# [Textauszug]

Mittwoch, 18. September 2013

Geist in der Maschine, Geist in der Mühle

Der Geist von Piet Mondrian
lebt und arbeitet in meinem Laptop.
Mit Schrecken stellte ich am Montag fest, dass der Laptop ein kreatives Eigenleben zu führen scheint: Er produziert jetzt grau-schwarze Balken, die einem Mondrian zur Ehre gereicht hätten. Nur mit einer punktgenauen Rückenmassage lässt er sich vorübergehend zu Dienst nach Vorschrift überreden!
Wer sponsert mir einen neuen?
War am Montag beim Computernotdienst in Bergedorf, doch der Computerdoktor weilt ohne Vertretung auf Urlaub. Seine netten Kollegen beruhigten mich mit der Aussicht auf eine kostspielige Reparatur, für die auch Teile umständlich zu bestellen wären - ich probiere es daher weiterhin mit Reflexzonenmassage, Voodoo und homöopathischen Klapsen - mit erstaunlichem Erfolg. Dass nun auch das Internet lahmt, macht die Schloss-Schreiberei noch einen Deut herausfordernder.

Statt zu jammern ging ich lieber feiern. Ella hatte Geburtstag und lud zu vegetarischer Pizza und gutem Wein. Mein Fahrrad durfte auch gleich dort übernachten, denn ihre Freundin Fee führte mich nach Hause. Ihr Navi scheint ebenso kreativ zu sein wie mein Laptop und hatte offensichtlich die Idee, eine Fahrtroute in Form eines Wollknäuels zu gestalten. Oder es suchte die Route nach anderen Parametern aus, die mir nicht nachvollziehbar waren (mögliche Varianten: Straßen dem Alphabet nach auszuwählen oder im Zweifelsfall immer die engere zuerst o.ä.) Als Ortsfremde wagte ich Fees Navi nicht zu widersprechen, obwohl ich ganz anders gefahren wäre. Heimgekommen bin ich jedenfalls. 

Der gestrige Tag begann also mit einem Fußmarsch zur Bergedorfer Mühle, wo ich mich spontan in eine Kindergruppe integrierte und deren Führung mitmachte. Bruno Kluß zeigte uns das Innere der Mühle und erklärte ihre Funktionsweise. 

Die Kinder durften auch selbst Mehl mahlen, ich hielt mich dezent im Hintergrund, um mich nicht zu blamieren und staubig zu machen. In Kindergruppen lassen sich generell drei Typen ausmachen:
a) Brave, die zuhören und mitgehen
b) Schlimme, die herumblödeln und stören
c) Interessierte und/ oder Ehrgeizige, die Fragen stellen, beantworten und die Vortragenden gegebenenfalls auch korrigieren. Ist sicher ein nettes Gefühl, sich als pensionierter Techniker vor einer ganzen Klasse samt knackigen jungen Lehrerinnen von einer 7-Jährigen "ausbessern" zu lassen und dann keine Zeit mehr bleibt, angemessen zu reagieren...

# [Aufgabe]
Knüpf an den Blogeintrag über den streikenden Laptop und die Führung durch die Bergedorfer Mühle an und schreib ihn ab seinem letzten Satz weiter.

# [Angezeigte Daten]

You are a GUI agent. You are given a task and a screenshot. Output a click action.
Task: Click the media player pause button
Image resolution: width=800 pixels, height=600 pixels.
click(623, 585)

# [Antwort]
Ein Mädchen namens Amelia fing an, mit mir Konversation zu machen:
"Und welche Sprache sprichst du?" - "Äh, auch Deutsch, so wie du." Das ließ sie gelten, nachdem ich den Vergleich zwischen "ihrer" Sprache und Bayrisch gebracht hatte, das ja auch eine Art von Deutsch sei, wie ich behauptete. Ich erklärte dann Amelia, sie hieße wie eine berühmte Pilotin, das hatte ihr offenbar noch niemand gesagt, denn sie sah mich so an, wie man eben in diesem Alter oberlehrerinnenhafte fremde Tanten ansieht, die sich ungefragt in dein Leben einmischen. (So wie ich damals, als Heiligerdreikönig mit schwarzer Schminke angetan, die von uns besuchte alte Schauspielerin ansah, die mir einreden wollte, zum Abschminken müsse man Schweineschmalz verwenden. Ich hab das nie beherzigt, es mir aber bis heute gemerkt).
Kein Holzkopf: Der Mühlengeist

Als Amelia samt Klasse weg war, nahm mich Herr Kluß beiseite und sagte: "Sie sind doch auf der Suche nach Geistern? Wir haben auch einen hier." Das fand ich sehr spannend, denn von einem Geist in der Mühle hatte mir noch niemand erzählt. "Der war auch noch nie in der Zeitung!", wusste Herr Kluß.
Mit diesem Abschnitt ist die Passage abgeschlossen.